The Ministry for Reconstruction was not assigned a minister but was represented in the cabinet by a state secretary. In the final cabinet list, there were four ministers (plus the chancellor) from the Centre Party, three DVP ministers, two from the DDP and two independents.

== Members ==
The members of the cabinet were as follows:

| Portfolio | Minister | Took office | Left office | Party |  |
|---|---|---|---|---|---|
| Chancellorship | Constantin Fehrenbach | 25 June 1920 | 10 May 1921 |  | Centre |
| Vice-Chancellorship | Rudolf Heinze | 25 June 1920 | 10 May 1921 |  | DVP |
| Foreign Affairs | Walter Simons | 25 June 1920 | 10 May 1921 |  | Independent |
| Interior | Erich Koch-Weser | 25 June 1920 | 10 May 1921 |  | DDP |
| Justice | Rudolf Heinze | 25 June 1920 | 10 May 1921 |  | DVP |
| Labour | Heinrich Brauns | 25 June 1920 | 10 May 1921 |  | Centre |
| Reichswehr | Otto Gessler | 25 June 1920 | 10 May 1921 |  | DDP |
| Economic Affairs | Ernst Scholz | 25 June 1920 | 10 May 1921 |  | DVP |
| Finance | Joseph Wirth | 25 June 1920 | 10 May 1921 |  | Centre |
| Treasury | Hans von Raumer | 25 June 1920 | 10 May 1921 |  | DVP |
| Food and Agriculture | Andreas Hermes | 25 June 1920 | 10 May 1921 |  | Centre |
| Transport | Wilhelm Groener | 25 June 1920 | 10 May 1921 |  | Independent |
| Postal affairs | Johannes Giesberts | 25 June 1920 | 10 May 1921 |  | Centre |
| Reconstruction | Vacant | – | – |  | – |

== In office ==
In late March 1921, a communist-led revolt known as the March action broke out in Saxony and Hamburg. President Ebert declared a state of emergency for the two regions based on Article 48 of the Weimar Constitution. The uprising was put down quickly and bloodily by government troops.

Two plebiscites called for by the Treaty of Versailles took place under the Fehrenbach government, the 1920 East Prussian plebiscite and the 1921 Upper Silesia plebiscite. In East Prussia and West Prussia, 95% voted in favour of remaining in Germany rather than becoming part of the Second Polish Republic. In Upper Silesia, where the result was almost 60% for staying part of Germany, the Polish population of the region staged the third Silesian uprising in protest of the plebiscite's results.
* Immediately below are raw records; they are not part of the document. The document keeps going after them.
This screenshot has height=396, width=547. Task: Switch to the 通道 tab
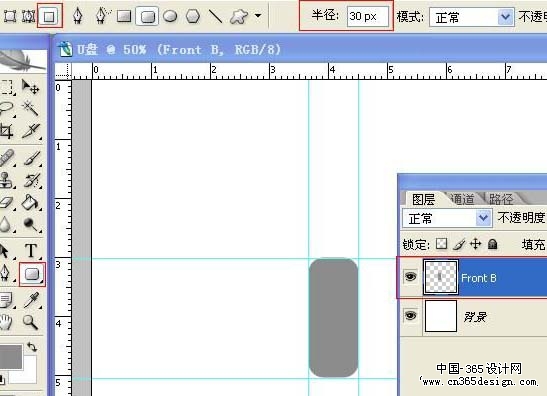pyautogui.click(x=463, y=199)
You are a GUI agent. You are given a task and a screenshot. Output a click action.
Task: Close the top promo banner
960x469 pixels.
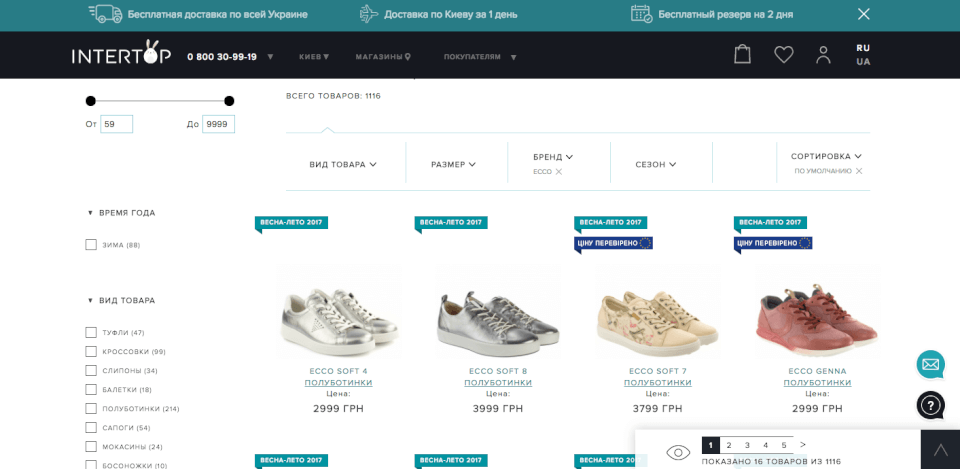(864, 14)
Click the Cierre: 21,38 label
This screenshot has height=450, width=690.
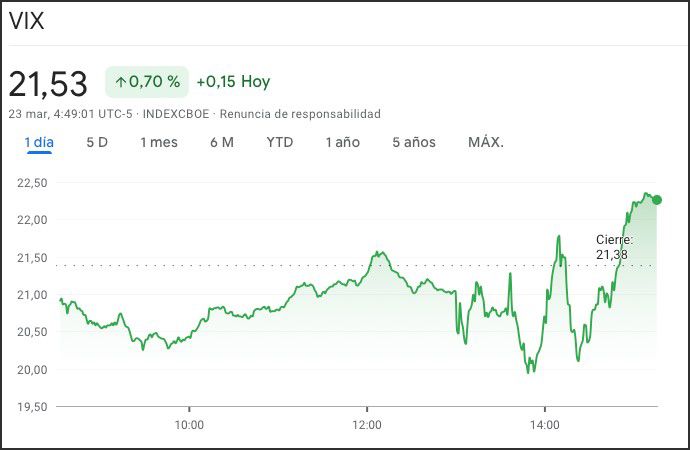tap(614, 247)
The matter of war reparations was the dominant issue during the whole tenure of the cabinet. At the Spa Conference in July 1920, Germany took part for the first time in negotiations with the Allies over issues of disarmament and reparations. The following January, at the Paris Conference, Germany's total reparations obligations were set at 226 billion gold marks. Germany rejected the amount, and at the ensuing London Conference (1921) in March, Foreign Minister Walter Simons again refused to accept the Allied demands. German attempts to get the United States government to mediate between the German position and those of the French and British governments were unsuccessful. Simons left the conference, and a day later, France occupied Ruhrort, Duisburg and Düsseldorf.

== Resignation ==
The failure of the London Conference put a heavy strain on the coalition on which the government was based, with the DVP arguing that they could not support the policies of Foreign Minister Walter Simons any longer. The DVP opposed making any counterproposal on reparations that could have been acceptable to the Allies. The end of the cabinet was finally brought about by the London ultimatum. By late April/early May, there were rumours that the Allies were about to present a new payments schedule in connection with threats of new sanctions (as happened on 5 May). On 4 May, despite the uprising in Upper Silesia that had erupted the previous day, the cabinet decided to resign after the parties were unable to agree on whether to present the Allies with a new German proposal on reparations. President Ebert asked the government to remain in office until a new one could be formed, and the cabinet agreed. It was succeeded on 10 May 1921 by the first cabinet of Joseph Wirth (Centre Party), the minister of Finance under Fehrenbach.